Correlation of Serum Interleukin-6, TNF-α, Procalcitonin and Leukocyte Count in Patients with Suspected Sepsis

Erfina Lim, Jusak Nugraha


Sepsis is a cause of non-cardiac death in the hospital. Early and rapid diagnosis of septic patients is a challenge to
increase the expectancy of life. IL-6 and TNF-α are groups of pro inflammatory cytokines that initiate an initial inflammatory
response. Procalcitonin is a specific marker of bacterial infection. This study aimed to analyze the correlation of serum
cytokine IL-6, TNF-α, procalcitonin and leukocyte count in suspected sepsis patients. This was a cross-sectional
observational study consisting of 45 patients with suspected sepsis with procalcitonin level > 0.5 ng/mL. Procalcitonin level
was measured with Enzyme-Linked Fluorescent Assay (ELFA) (VIDAS), IL-6 and TNF-α levels were measured with the
U-CyTech Human Elisa kit (Bioscience, INC) and leukocyte counts were measured with SYSMEX-XN 1000. It was found in this
study that IL-6 levels ranged in 0 pg/mL – 73.29 ng/mL (mean 29.43 ng/mL), TNF-α levels were 0 pg/mL – 390.5 pg/mL (mean
27.62 pg/mL), and the mean value of leukocytes was 20,139/μL. There was no correlation between leukocyte counts with IL-6
(p=0.798 and r=0.040), TNF-α (p=0.304 and r = -0.160), and procalcitonin (p=0.323 and r = 0.154).
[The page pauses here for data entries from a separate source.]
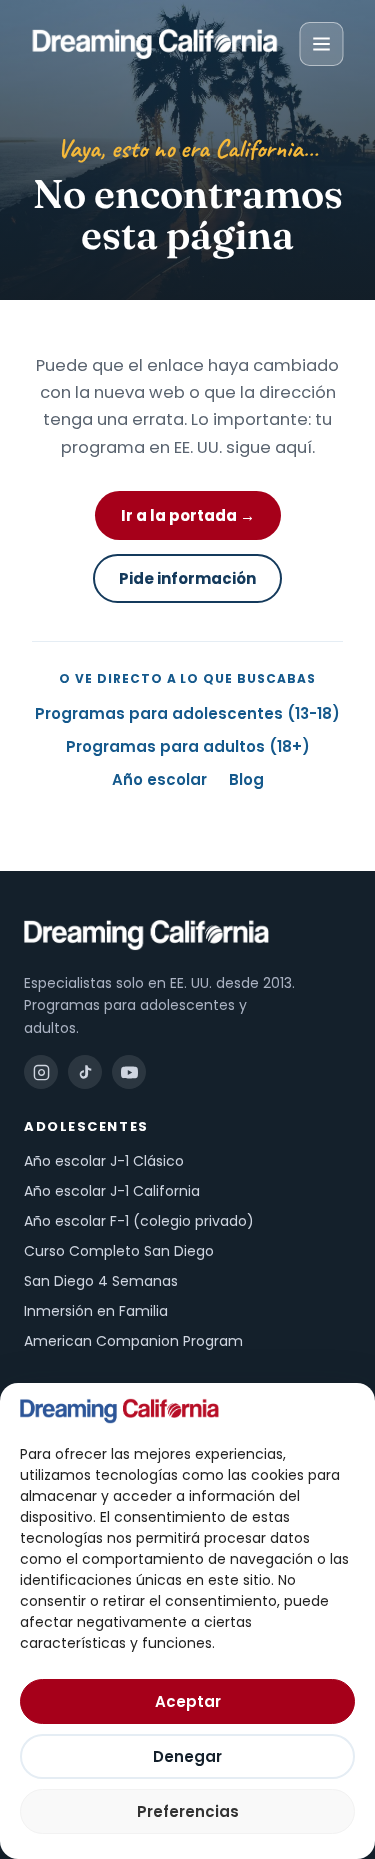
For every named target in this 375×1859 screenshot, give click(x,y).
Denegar (187, 1756)
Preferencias (188, 1811)
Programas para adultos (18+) (188, 746)
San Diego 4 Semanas (101, 1281)
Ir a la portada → (188, 515)
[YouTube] (129, 1072)
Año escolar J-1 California (112, 1191)
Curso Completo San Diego (119, 1251)
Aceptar (188, 1701)
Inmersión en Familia (96, 1311)
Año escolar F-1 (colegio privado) (139, 1221)
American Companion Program (133, 1341)
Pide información (187, 578)
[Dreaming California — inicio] (154, 44)
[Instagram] (41, 1072)
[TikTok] (85, 1072)
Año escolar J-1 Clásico (104, 1161)
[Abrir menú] (321, 44)
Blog (246, 779)
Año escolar (159, 779)
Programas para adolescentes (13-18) (187, 713)
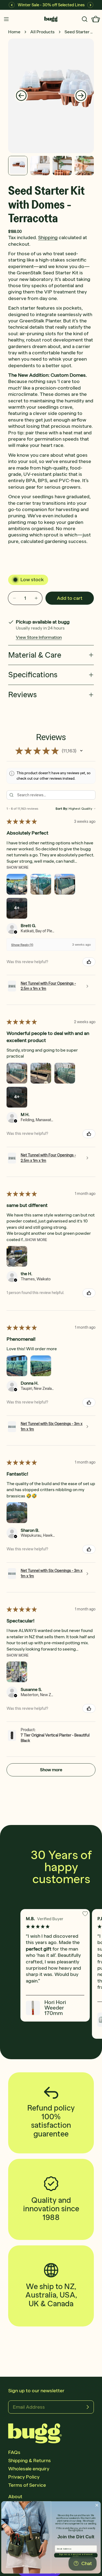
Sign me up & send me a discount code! (76, 2555)
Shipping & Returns (29, 2460)
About (15, 2496)
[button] (81, 750)
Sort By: (61, 809)
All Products (42, 31)
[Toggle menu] (6, 19)
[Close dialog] (97, 2505)
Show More (18, 867)
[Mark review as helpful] (88, 961)
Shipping (48, 238)
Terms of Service (27, 2485)
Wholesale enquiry (28, 2468)
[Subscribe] (87, 2407)
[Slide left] (21, 95)
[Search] (84, 19)
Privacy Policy (23, 2476)
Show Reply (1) (22, 945)
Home (14, 31)
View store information (39, 637)
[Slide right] (80, 95)
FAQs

There was no correlation
between IL-6 levels with TNF-α levels (p=0.871 and r = -0.025), and procalcitonin levels (p = 0.466 and r = 0.112). There was
a weak negative correlation between TNF-α level and procalcitonin levels (p=0.006 and r = -0.403) and there was a weak
negative correlation between procalcitonin and TNF-α levels in suspected sepsis patients.